Dies dürfte zu überhöhten Messwerten führen und verstößt gegen die EU-Richtlinie 2008/50/EG (Richtlinie 2008/50/EG des europäischen Parlaments und des Rates vom 21.05.2008 über Luftqualität und saubere Luft für Europa, Amtsblatt der Europäischen Union, L 152/1).

Das Urteil des Bundesverwaltungsgerichtes

Dieses Urteil ist entgegen vielfacher medialer Wahrnehmung und Verbreitung kein Freifahrtschein für Fahrverbote. Der Autor ist der Meinung, dass für derartige Fahrverbote ein Bundesgesetz notwendig ist. Außerdem hat das Gericht ausdrücklich den Grundsatz der Verhältnismäßigkeit betont.
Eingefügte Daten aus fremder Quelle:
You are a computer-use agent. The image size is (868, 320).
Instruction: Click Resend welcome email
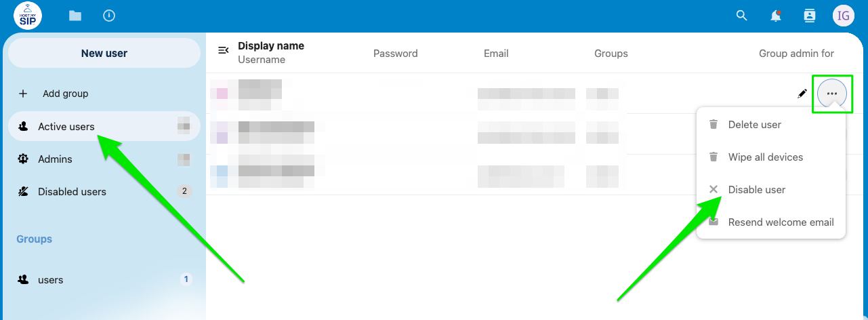click(x=781, y=222)
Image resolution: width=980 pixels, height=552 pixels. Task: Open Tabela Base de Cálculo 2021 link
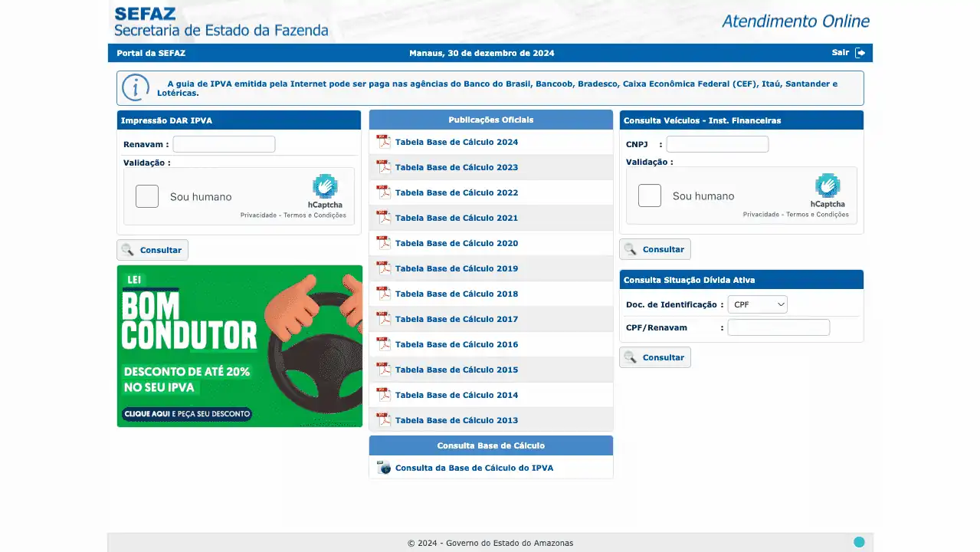pos(457,218)
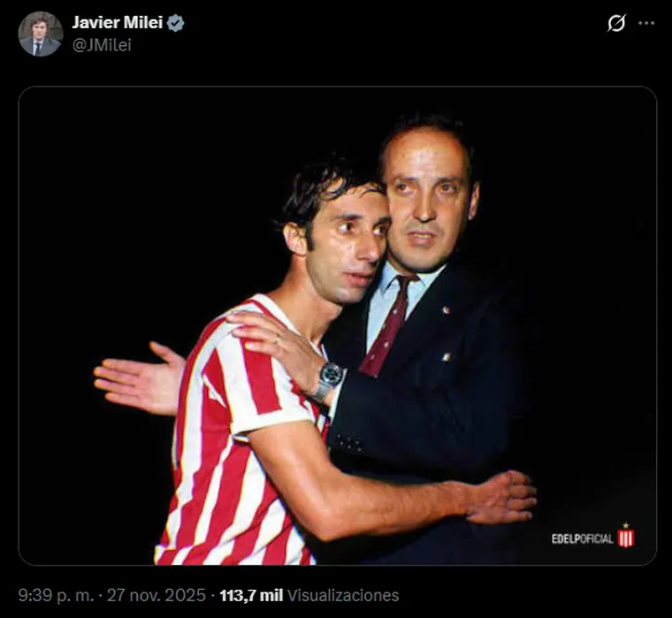Click the EDELPOFICIAL watermark text
The image size is (672, 618).
point(582,539)
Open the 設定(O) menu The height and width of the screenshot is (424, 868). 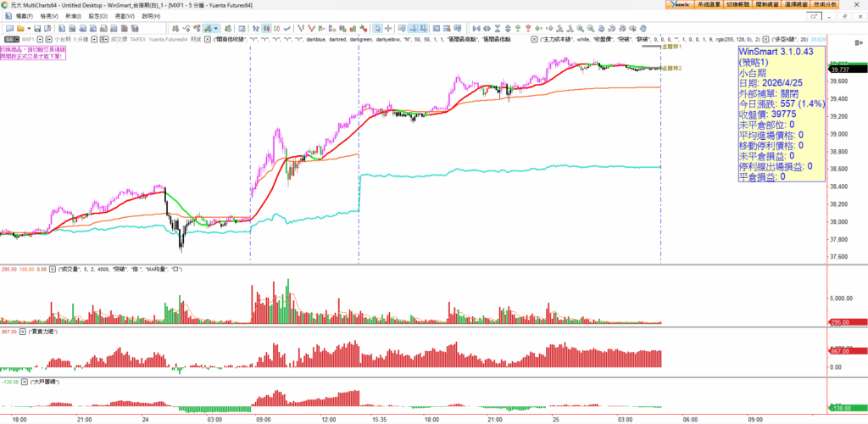(x=97, y=16)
Europarecht breche außerdem Bundesrecht (Urt. v. 28.02.2018, AZ: 7 C 26/16 und 7 C 30/17).

Verstoß gegen den Verhältnismäßigkeitsgrundsatz und Vorliegen eines enteignenden Eingriffs oder enteignungsgleichen Eingriffs

Es gibt in den Großstädten zahlreiche Verursacher von Abgasen: Autoverkehr, Öffentliche Verkehrsmittel, Bahnverkehr, Flugverkehr, Haushalte und Industrieanlagen usw. Das singuläre Herausgreifen lediglich von bestimmten Dieselfahrzeugen verstößt nach diesseitiger Auffassung gegen den Grundsatz der Verhältnismäßigkeit und ist auch ermessensfehlerhaft. 

Wenn entsprechende Rechtsgrundlagen, Gesetze oder Verordnungen erlassen würden, läge nach diesseitiger Auffassung ein enteignender Eingriff vor. Der enteignende Eingriff ist ein gesetzlich nicht geregeltes Instrument des deutschen Staatshaftungsrechtes. Anwendung findet der enteignende Eingriff bei Sachverhalten, in denen das Eigentum (Art. 14 GG) durch rechtmäßiges Verwaltungshandeln und durch den Eintritt nicht vorhergesehener atypischer Nebenfolgen dieses Verwaltungshandelns derartig stark beeinträchtigt wird, dass es dem betroffenen Eigentümer nicht zumutbar ist, diesen Eingriff entschädigungslos hinzunehmen.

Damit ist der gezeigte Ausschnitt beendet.